= Beginning of Section =
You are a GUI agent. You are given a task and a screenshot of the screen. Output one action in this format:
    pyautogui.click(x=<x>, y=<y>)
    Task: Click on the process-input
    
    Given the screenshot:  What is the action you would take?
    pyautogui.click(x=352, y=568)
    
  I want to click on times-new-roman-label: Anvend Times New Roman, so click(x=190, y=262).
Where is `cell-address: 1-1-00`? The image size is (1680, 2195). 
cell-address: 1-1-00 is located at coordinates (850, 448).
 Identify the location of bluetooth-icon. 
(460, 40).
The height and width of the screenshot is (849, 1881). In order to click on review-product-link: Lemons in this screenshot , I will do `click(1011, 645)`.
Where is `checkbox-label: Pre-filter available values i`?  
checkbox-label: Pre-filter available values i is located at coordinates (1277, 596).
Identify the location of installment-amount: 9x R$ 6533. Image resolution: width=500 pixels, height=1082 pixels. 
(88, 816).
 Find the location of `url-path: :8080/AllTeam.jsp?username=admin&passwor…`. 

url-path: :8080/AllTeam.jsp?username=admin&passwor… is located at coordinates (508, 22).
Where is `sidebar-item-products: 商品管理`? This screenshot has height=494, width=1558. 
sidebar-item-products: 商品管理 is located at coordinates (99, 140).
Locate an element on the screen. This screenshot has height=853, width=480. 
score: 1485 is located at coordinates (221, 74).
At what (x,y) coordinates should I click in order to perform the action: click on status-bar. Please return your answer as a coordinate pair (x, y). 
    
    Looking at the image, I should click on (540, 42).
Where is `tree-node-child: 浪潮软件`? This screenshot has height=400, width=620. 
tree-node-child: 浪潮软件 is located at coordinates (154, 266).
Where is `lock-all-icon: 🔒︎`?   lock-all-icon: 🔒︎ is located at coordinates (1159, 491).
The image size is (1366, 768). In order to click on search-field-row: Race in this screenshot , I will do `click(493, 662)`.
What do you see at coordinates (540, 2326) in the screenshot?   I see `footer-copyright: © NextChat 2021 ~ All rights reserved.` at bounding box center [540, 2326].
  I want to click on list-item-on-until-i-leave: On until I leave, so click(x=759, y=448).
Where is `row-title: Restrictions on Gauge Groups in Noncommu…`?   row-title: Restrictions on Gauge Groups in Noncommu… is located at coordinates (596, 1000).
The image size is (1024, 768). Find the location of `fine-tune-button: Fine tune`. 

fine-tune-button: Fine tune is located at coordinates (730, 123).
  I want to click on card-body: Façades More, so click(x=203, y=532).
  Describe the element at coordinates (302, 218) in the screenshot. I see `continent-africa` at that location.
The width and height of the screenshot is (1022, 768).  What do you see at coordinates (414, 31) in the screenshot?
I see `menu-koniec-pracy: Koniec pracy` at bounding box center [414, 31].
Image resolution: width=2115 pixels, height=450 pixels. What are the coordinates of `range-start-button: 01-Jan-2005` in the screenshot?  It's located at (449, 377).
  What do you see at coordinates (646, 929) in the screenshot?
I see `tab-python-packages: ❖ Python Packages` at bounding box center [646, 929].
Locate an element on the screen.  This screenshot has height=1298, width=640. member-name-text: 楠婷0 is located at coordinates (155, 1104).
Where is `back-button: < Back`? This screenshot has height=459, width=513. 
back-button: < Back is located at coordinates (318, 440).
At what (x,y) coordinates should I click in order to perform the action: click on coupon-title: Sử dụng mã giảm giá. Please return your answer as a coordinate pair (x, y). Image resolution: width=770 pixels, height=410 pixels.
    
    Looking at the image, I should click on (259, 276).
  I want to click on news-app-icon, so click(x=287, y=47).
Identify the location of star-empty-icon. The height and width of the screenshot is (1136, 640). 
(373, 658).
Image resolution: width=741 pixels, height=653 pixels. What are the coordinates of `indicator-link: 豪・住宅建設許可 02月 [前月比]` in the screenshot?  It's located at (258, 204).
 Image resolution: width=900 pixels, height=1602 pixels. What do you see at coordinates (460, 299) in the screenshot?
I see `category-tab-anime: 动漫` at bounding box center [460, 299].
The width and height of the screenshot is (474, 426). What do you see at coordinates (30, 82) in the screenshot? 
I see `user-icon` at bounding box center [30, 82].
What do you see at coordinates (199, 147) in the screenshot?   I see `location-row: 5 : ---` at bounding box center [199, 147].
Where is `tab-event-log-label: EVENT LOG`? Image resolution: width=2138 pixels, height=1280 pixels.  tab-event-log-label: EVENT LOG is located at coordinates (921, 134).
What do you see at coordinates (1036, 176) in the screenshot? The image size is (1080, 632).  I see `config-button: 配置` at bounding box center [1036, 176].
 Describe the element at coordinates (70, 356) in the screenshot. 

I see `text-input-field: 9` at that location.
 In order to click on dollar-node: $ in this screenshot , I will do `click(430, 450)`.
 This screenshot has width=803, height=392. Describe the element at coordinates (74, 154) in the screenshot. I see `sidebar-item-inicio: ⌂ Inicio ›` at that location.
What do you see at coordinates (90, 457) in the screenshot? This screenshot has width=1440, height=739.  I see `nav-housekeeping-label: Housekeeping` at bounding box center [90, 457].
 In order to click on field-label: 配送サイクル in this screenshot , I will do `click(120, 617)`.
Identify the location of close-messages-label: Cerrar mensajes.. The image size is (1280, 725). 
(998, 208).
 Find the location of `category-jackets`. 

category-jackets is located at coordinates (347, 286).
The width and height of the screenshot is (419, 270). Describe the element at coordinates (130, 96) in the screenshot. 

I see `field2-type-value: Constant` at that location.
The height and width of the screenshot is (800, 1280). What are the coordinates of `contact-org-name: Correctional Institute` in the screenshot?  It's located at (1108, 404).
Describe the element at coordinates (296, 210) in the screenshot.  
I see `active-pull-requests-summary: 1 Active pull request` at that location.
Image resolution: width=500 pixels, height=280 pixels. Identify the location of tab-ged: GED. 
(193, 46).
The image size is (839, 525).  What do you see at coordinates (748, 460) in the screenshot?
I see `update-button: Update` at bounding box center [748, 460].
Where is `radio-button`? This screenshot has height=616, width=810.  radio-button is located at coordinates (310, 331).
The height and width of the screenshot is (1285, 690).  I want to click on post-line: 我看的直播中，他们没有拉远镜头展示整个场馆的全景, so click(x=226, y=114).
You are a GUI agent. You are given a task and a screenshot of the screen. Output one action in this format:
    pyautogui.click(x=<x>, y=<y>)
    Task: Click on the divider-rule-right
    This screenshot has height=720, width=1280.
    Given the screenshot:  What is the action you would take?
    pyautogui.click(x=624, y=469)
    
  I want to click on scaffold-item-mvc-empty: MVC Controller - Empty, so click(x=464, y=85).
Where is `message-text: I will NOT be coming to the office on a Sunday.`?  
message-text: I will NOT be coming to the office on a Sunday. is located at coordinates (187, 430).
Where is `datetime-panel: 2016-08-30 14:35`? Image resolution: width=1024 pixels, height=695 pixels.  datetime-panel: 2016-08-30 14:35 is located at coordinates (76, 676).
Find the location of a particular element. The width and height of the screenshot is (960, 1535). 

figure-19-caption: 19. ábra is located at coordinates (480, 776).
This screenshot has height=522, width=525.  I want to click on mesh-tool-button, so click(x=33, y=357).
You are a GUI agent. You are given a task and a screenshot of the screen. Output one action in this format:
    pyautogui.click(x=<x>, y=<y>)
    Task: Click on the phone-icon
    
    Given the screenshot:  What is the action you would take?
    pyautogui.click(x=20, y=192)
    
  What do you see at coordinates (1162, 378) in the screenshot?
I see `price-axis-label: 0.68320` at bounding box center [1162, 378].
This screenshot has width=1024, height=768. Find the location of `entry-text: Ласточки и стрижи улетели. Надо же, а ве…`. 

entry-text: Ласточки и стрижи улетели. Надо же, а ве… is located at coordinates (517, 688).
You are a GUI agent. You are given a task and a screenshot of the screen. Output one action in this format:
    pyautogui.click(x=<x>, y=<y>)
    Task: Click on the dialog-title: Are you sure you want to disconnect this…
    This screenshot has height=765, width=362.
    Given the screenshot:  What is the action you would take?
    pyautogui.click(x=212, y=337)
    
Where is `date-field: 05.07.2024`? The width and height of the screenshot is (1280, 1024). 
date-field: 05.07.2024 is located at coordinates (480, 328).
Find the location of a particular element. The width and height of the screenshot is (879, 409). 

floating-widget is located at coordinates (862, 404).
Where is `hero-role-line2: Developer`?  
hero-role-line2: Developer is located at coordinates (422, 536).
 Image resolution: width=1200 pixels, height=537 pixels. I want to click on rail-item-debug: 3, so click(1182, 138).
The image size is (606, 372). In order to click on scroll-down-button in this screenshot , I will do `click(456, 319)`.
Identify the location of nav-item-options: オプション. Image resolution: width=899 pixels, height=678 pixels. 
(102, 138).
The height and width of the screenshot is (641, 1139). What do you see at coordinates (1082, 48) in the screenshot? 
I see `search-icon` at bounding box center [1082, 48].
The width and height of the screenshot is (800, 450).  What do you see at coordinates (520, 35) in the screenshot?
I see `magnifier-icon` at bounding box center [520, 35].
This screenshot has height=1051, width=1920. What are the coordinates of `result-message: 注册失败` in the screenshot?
= End of Section =
### Instruction
Repeat everything in the data above from the line containing "coordinates (310, 331)." down to the line containing "The height and width of the screenshot is (1285, 690).", including both of those lines, with no changes.

### Answer to this problem
Where is `radio-button`? This screenshot has height=616, width=810.  radio-button is located at coordinates (310, 331).
The height and width of the screenshot is (1285, 690).  I want to click on post-line: 我看的直播中，他们没有拉远镜头展示整个场馆的全景, so click(x=226, y=114).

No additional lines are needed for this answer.